● **Exercise material**:
++++

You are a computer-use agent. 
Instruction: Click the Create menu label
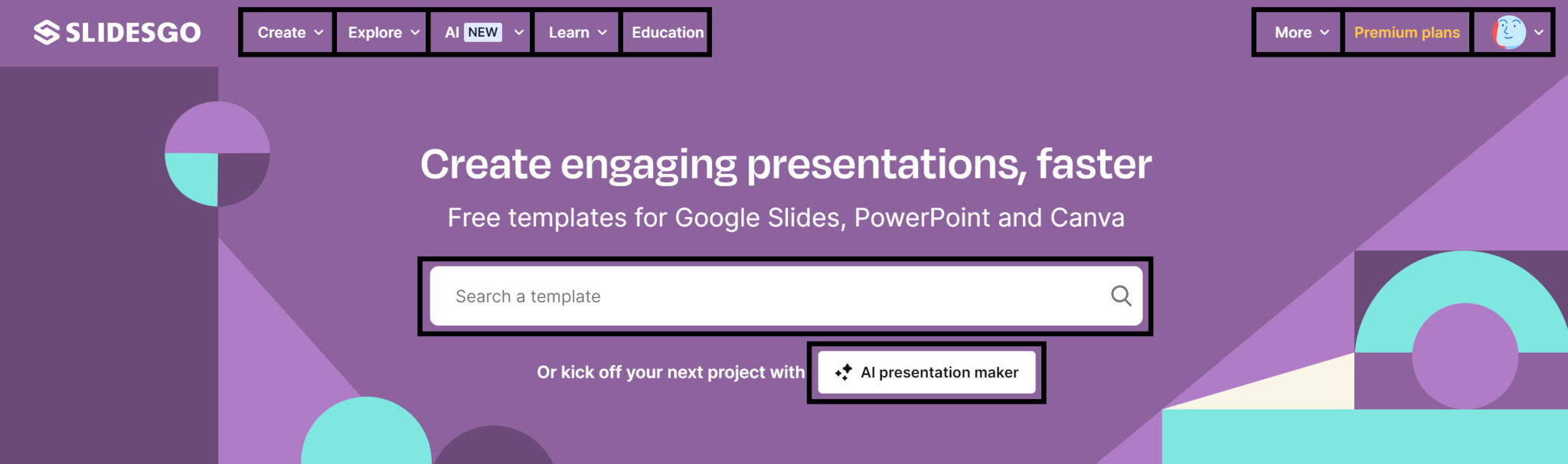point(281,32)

++++

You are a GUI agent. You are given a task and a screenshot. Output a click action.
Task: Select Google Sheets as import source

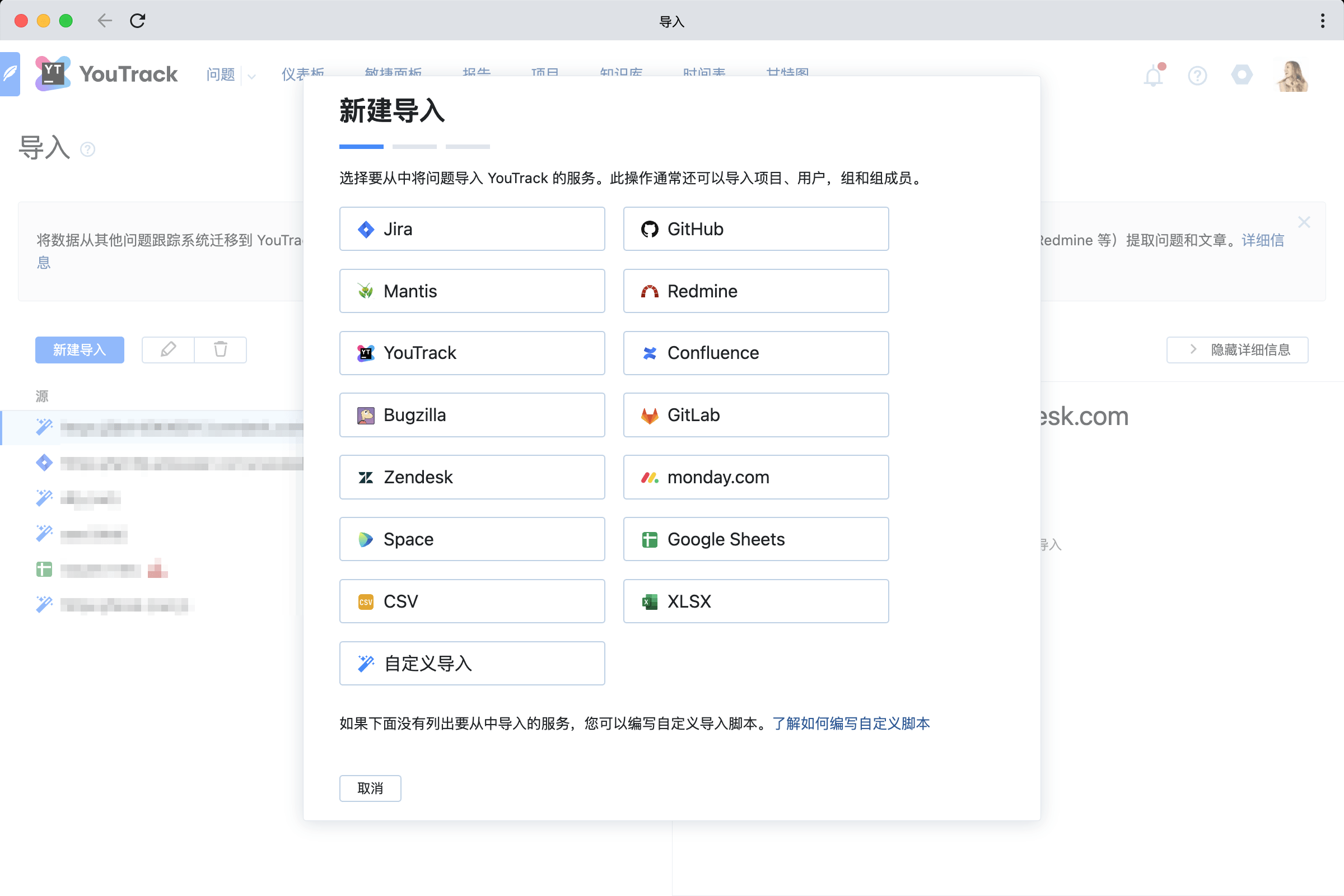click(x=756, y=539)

++++

● **Exercise prompt**:
Copy each line from the data above that includes "agent".

● **Solution to this problem**:
You are a computer-use agent. 
You are a GUI agent. You are given a task and a screenshot. Output a click action.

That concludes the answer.